Moby is an open source container framework developed by Docker Inc. that is
distributed as Docker, Mirantis Container Runtime, and various other
downstream projects/products. The Moby daemon component (dockerd), which
is developed as moby/moby, is commonly referred to as Docker. Swarm Mode,
which is compiled in and delivered by default in dockerd and is thus
present in most major Moby downstreams, is a simple, built-in container
orchestrator that is implemented through a combination of SwarmKit and
supporting network code. The overlay network driver is a core feature of
Swarm Mode, providing isolated virtual LANs that allow communication
between containers and services across the cluster. This driver is an
implementation/user of VXLAN, which encapsulates link-layer (Ethernet)
frames in UDP datagrams that tag the frame with a VXLAN Network ID (VNI)
that identifies the originating overlay network. In addition, the overlay
network driver supports an optional, off-by-default encrypted mode, which
is especially useful when VXLAN packets traverses an untrusted network
between nodes. Encrypted overlay networks function by encapsulating the
VXLAN datagrams through the use of the IPsec Encapsulating Security Payload
protocol in Transport mode. By deploying IPSec encapsulation, encrypted
overlay networks gain the additional properties of source authentication
through cryptographic proof, data integrity through check-summing, and
confidentiality through encryption. When setting an endpoint up on an
encrypted overlay network, Moby installs three iptables (Linux kernel
firewall) rules that enforce both incoming and outgoing IPSec. These rules
rely on the u32 iptables extension provided by the xt_u32 kernel module to
directly filter on a VXLAN packet’s VNI field, so that IPSec guarantees can
be enforced on encrypted overlay networks without interfering with other
overlay networks or other users of VXLAN. Two iptables rules serve to
filter incoming VXLAN datagrams with a VNI that corresponds to an encrypted
network and discards unencrypted datagrams. The rules are appended to the
end of the INPUT filter chain, following any rules that have been
previously set by the system administrator. Administrator-set rules take
precedence over the rules Moby sets to discard unencrypted VXLAN datagrams,
which can potentially admit unencrypted datagrams that should have been
discarded. The injection of arbitrary Ethernet frames can enable a Denial
of Service attack. A sophisticated attacker may be able to establish a UDP
or TCP connection by way of the container’s outbound gateway that would
otherwise be blocked by a stateful firewall, or carry out other escalations
beyond simple injection by smuggling packets into the overlay network.
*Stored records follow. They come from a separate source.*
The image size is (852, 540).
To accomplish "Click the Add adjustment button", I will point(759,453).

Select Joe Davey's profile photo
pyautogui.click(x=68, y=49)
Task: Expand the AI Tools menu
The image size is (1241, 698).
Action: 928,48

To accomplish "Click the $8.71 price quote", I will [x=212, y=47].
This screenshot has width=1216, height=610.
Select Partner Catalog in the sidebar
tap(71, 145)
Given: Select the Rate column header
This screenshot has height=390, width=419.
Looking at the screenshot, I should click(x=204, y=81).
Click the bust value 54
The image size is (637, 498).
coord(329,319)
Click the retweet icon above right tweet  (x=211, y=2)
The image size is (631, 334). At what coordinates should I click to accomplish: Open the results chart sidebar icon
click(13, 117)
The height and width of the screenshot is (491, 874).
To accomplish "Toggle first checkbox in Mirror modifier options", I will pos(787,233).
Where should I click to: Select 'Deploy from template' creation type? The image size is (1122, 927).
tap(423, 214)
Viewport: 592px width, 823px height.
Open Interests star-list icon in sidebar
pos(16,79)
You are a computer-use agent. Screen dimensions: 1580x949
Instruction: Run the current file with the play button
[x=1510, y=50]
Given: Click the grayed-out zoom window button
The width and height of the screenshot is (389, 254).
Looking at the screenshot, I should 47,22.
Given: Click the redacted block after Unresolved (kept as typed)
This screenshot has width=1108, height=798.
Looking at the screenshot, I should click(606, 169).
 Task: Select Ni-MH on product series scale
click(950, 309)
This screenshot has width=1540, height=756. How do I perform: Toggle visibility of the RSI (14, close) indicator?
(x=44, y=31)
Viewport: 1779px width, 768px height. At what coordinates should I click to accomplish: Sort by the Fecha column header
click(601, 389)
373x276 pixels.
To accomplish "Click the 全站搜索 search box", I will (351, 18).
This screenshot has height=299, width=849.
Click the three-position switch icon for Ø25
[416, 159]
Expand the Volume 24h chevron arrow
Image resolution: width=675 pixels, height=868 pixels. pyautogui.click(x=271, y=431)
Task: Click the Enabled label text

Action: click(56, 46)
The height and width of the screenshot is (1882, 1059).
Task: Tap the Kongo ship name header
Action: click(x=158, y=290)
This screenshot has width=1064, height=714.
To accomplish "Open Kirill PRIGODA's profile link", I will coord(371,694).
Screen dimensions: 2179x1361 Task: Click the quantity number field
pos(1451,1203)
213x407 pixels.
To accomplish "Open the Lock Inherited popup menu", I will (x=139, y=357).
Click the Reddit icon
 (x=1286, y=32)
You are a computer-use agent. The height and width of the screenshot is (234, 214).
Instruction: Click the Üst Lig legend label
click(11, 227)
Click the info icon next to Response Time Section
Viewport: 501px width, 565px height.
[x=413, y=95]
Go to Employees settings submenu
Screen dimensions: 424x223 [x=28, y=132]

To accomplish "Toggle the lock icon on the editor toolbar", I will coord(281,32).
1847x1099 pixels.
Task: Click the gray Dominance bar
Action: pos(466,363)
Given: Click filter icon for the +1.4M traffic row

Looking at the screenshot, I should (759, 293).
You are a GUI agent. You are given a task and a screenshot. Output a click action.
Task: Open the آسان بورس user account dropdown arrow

Patches are available in Moby releases 23.0.3 and 20.10.24. As Mirantis
Container Runtime’s 20.10 releases are numbered differently, users of that
platform should update to 20.10.16. Some workarounds are available. Close
the VXLAN port (by default, UDP port 4789) to incoming traffic at the
Internet boundary to prevent all VXLAN packet injection, and/or ensure that
the xt_u32 kernel module is available on all nodes of the Swarm cluster.